Sunday, August 21, 2016

Racialists’ Are Cheered by Trump’s Latest Strategy

The Republican Party first embraced racism when Richard Nixon and Lee Atwater unleashed the so-called Southern Strategy.  However, outside of the Deep South and perhaps Southwest Virginia, the ploys to appeal to racists and white supremacists remained largely under the radar and did not begin to go mainstream, if you will, until the Christofascists - many of whom were Southern Baptists, a denomination founded on racism - began to infiltrate and then hijack many city and county committees.  With the rise of Donald Trump, racism and pandering to white supremacists has become a pillar of the GOP agenda.   A piece in the Washington Post looks at the cheering going on among unapologetic racists over Trump's selection of his new campaign  managers.  Here are excerpts:
 Jared Taylor hits play, and the first Donald Trump ad of the general election unfolds across his breakfast table. Syrian refugees streaming across a border. Hordes of immigrants, crowded onto trains.
“Donald Trump’s America is secure,” rumbles a narrator. “Terrorists and dangerous criminals kept out. The border, secure; our families, safe.”
Taylor, one of America’s foremost “racialists,” is impressed and relieved. “That’s a powerful appeal,” he said. “If he can just stick to that, he is in very good shape.”
From his Fairfax County home, Taylor has edited the white nationalist magazine American Renaissance and organized racialist conferences under the “AmRen” banner. He said that Trump should “concentrate on his natural constituency, which is white people,” suggesting that winning 65 percent of the white vote would overwhelm any Democratic gains with minorities.
When Trump made Breitbart News CEO Steve Bannon his campaign’s chief executive last week, Taylor found reasons to celebrate. It was the latest sign for white nationalists, once dismissed as fringe, that their worldview was gaining popularity and that the old Republican Party was coming to an end.
The rise of the alt-right — named for the Alternative Right website that the “identitarian” nationalist Richard Spencer set up in 2010 and adopted by those opposed to multiculturalism and mass immigration — has come to define how many of its adherents see Trump. There’s less talk now about a “pivot,” or a moment when Trump will adopt the ideas of people that he conquered.

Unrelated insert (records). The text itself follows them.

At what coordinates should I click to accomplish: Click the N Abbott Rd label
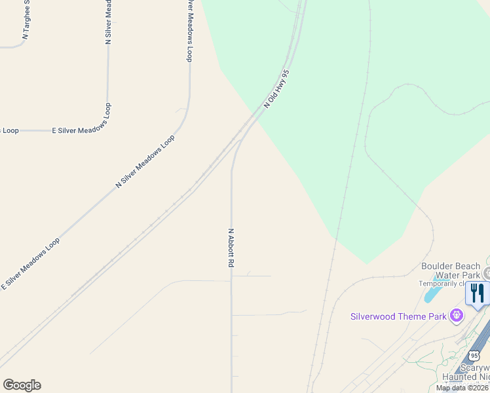pos(231,247)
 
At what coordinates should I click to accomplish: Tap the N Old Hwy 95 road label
pos(276,89)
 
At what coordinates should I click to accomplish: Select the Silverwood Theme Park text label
pos(398,317)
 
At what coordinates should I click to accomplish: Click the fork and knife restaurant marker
pos(478,294)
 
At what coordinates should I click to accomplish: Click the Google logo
pos(22,385)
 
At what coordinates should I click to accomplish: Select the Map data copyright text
pos(462,388)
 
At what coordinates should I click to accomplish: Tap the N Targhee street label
pos(26,20)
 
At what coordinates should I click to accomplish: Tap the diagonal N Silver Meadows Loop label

His strategy now resembles the alt-right dream of maximizing the white vote — even as polling shows his standing with white voters falls short of Mitt Romney’s in 2012.
Trump’s newest speeches, read from a teleprompter, hit all of their favorite notes. “I don’t think Trump had mentioned ‘sanctuary cities’ previously,” Spencer said in an interview. “There’s reason to believe that Bannon is returning him to his powerful, populist message — indeed, honing it.
Breitbart, not founded as part of their movement, became a welcoming place for it. The site found millions of new readers clicking on stories about “black crime” and the threat of Syrian refugees. At Breitbart, undocumented immigrants are “illegals,” Black Lives Matter activists venerate “cop-killer heroes,” and Gold Star father Khizr Khan is a busy promoter of sharia law. 
Already supportive of the Trump campaign, people like Taylor see Bannon’s move and the change in Trump’s tone as validation.
Hillary Clinton’s campaign has treated all of this as a gift. Hours after Bannon’s hire was official, Clinton campaign manager Robby Mook held a conference call denouncing Breitbart — a taster for a series of email pitches and finger-wagging statements to come.
Last month, Breitbart reporter Katie McHugh referred to the criminal justice overhauls favored by some Republicans as “prison break legislation” that’s “un-compassionate to crime victims.”
Breitbart’s coverage, and the alt-right in general, advance a theory that a left-behind wing of conservatives have screamed about for decades. In the 1980s, figures such as Pat Buchanan and the late Sam Francis warned that the left was transforming the country without much resistance from the Republican establishment. . . . . Trump’s latest “pivot” has streamlined his arguments, not moderated them; it has promoted the people who agree with the alt-right, not a bid for the center.